Your assignment:
Start to finish, write out the entries exactly, leaving the pictures aside.

Listed records:
-*-*-
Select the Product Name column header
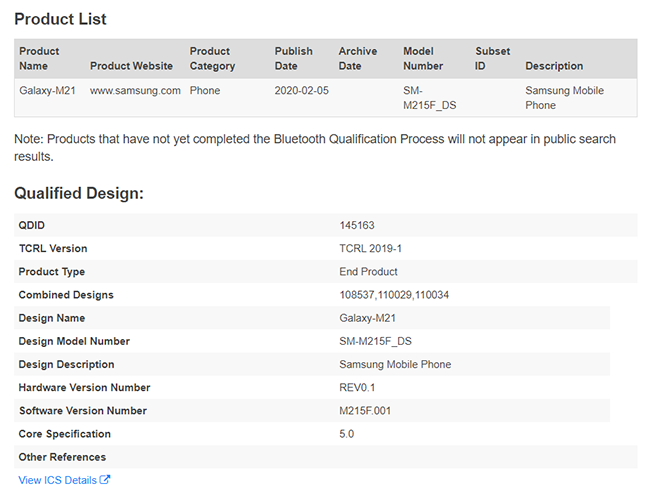 click(x=39, y=58)
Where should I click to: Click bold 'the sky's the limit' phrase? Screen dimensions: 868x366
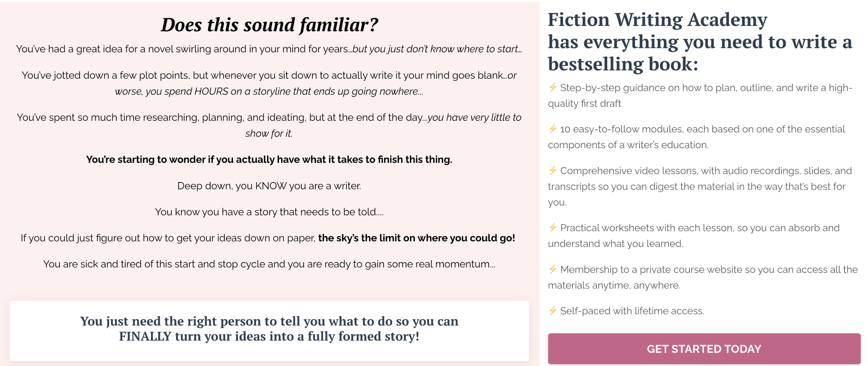pos(416,238)
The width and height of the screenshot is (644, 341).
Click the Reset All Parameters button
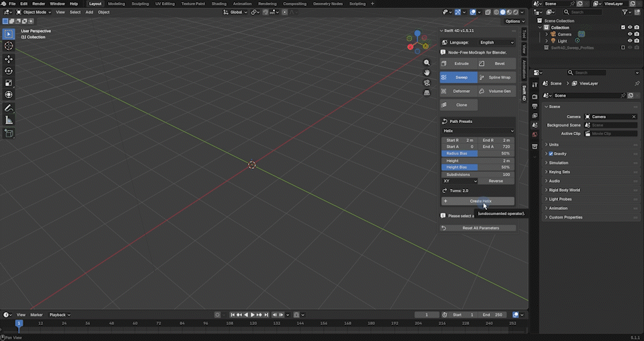(478, 228)
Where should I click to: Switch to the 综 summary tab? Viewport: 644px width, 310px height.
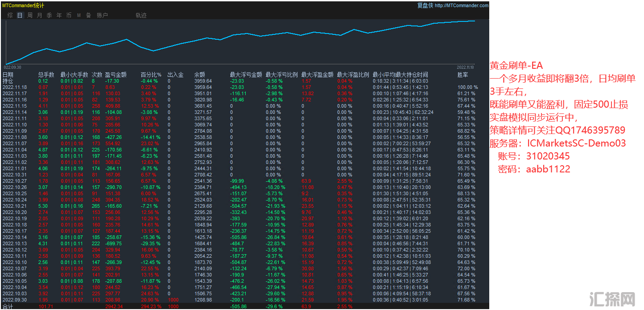(10, 15)
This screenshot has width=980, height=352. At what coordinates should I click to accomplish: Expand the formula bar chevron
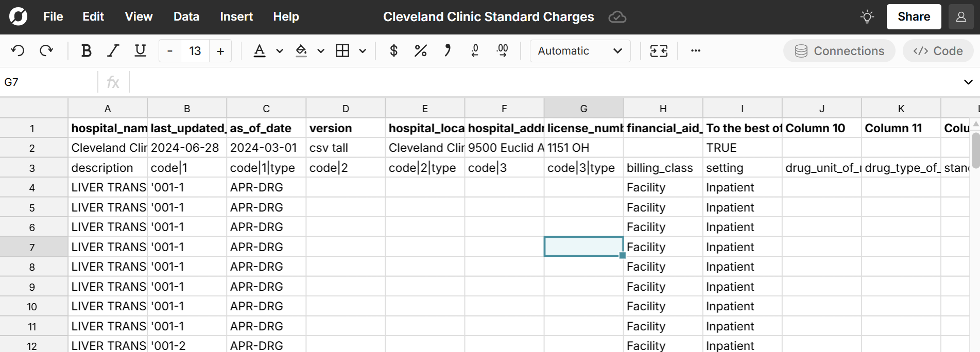[968, 82]
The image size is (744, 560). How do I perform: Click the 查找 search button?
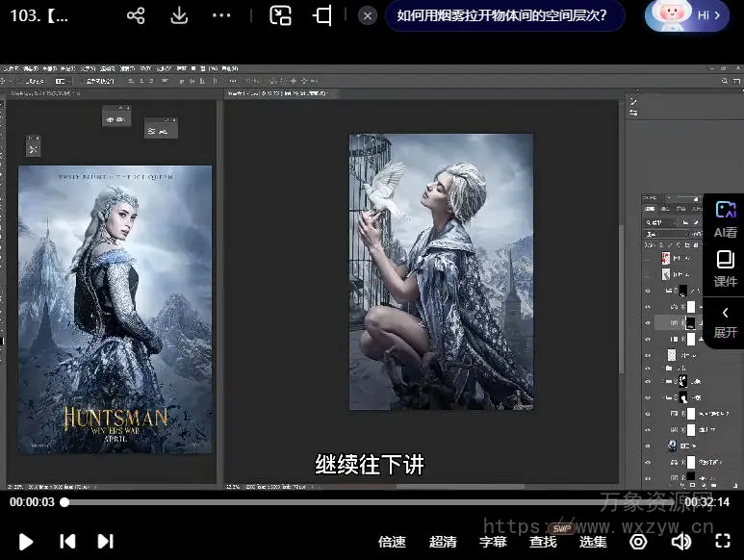coord(543,542)
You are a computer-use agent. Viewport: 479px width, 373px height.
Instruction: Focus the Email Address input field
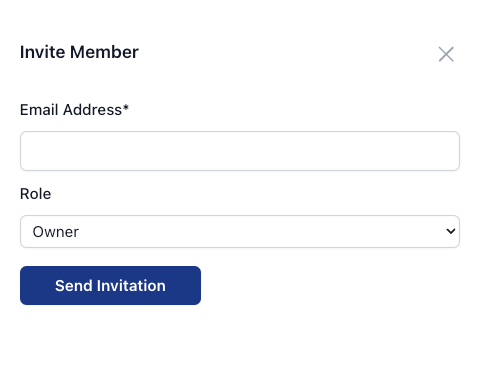tap(240, 151)
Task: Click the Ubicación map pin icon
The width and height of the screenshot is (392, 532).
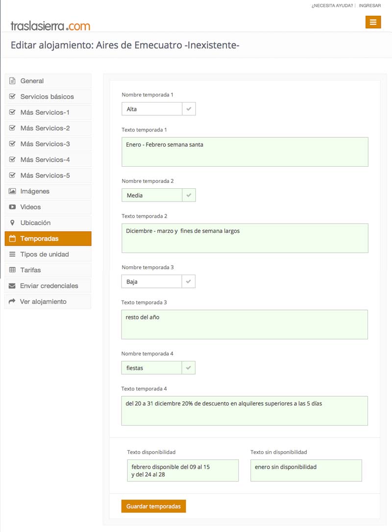Action: pos(12,223)
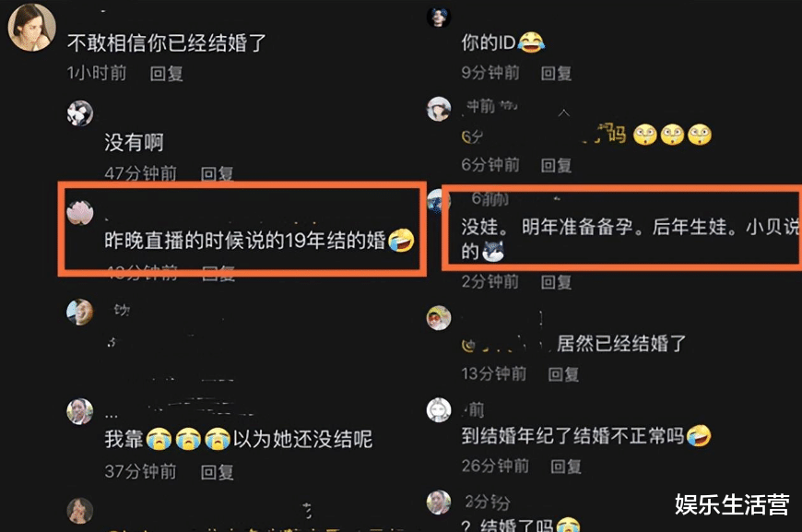The width and height of the screenshot is (802, 532).
Task: Select the '没娃。明年准备备孕' comment text
Action: click(630, 239)
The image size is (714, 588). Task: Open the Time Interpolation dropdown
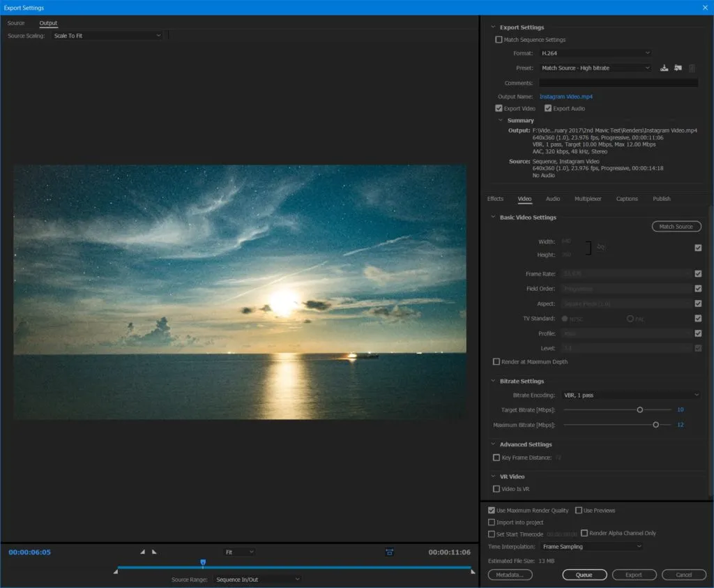point(591,546)
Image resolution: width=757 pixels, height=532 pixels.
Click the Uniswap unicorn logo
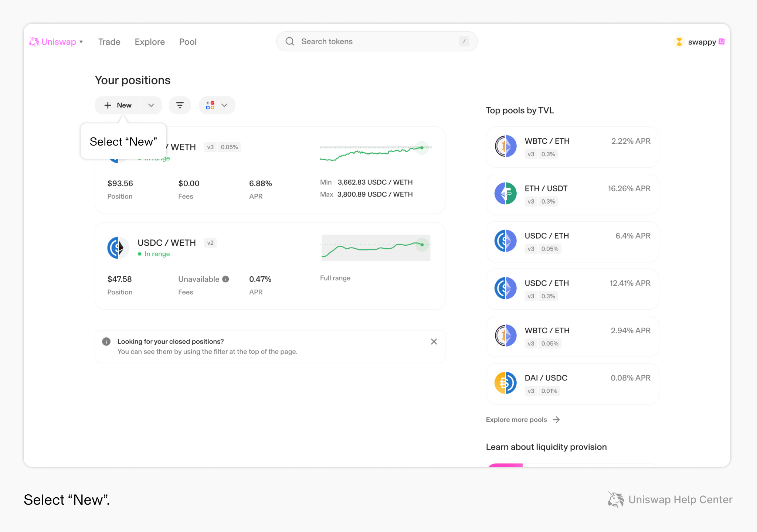pyautogui.click(x=34, y=42)
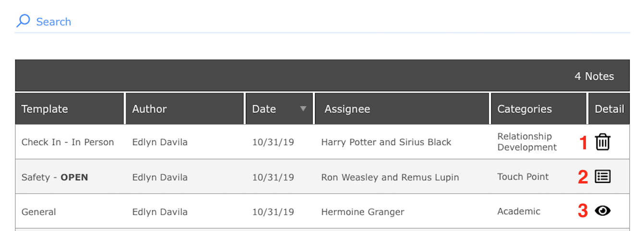Type in the Search field
The height and width of the screenshot is (231, 644).
pos(288,22)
-*-*-
Result below:
Select the Product Name column header
 click(x=39, y=58)
Where should I click to: Click bold 'the sky's the limit' phrase? Screen dimensions: 868x366
pos(416,238)
The width and height of the screenshot is (644, 341).
Click the Reset All Parameters button
(478, 228)
Where should I click to: Switch to the 综 summary tab? Viewport: 644px width, 310px height.
(10, 15)
This screenshot has width=980, height=352. At what coordinates should I click to accomplish: Expand the formula bar chevron
[968, 82]
The image size is (744, 560). How do I perform: Click the 查找 search button?
coord(543,542)
You are a computer-use agent. Viewport: 479px width, 373px height.
Instruction: Focus the Email Address input field
tap(240, 151)
Task: Click the Ubicación map pin icon
The width and height of the screenshot is (392, 532).
Action: pos(12,223)
The width and height of the screenshot is (802, 532).
Task: Select the '没娃。明年准备备孕' comment text
Action: click(630, 239)
The image size is (714, 588). Task: Open the Time Interpolation dropdown
point(591,546)
Image resolution: width=757 pixels, height=532 pixels.
Click the Uniswap unicorn logo
pyautogui.click(x=34, y=42)
Type in the Search field
The height and width of the screenshot is (231, 644).
pos(288,22)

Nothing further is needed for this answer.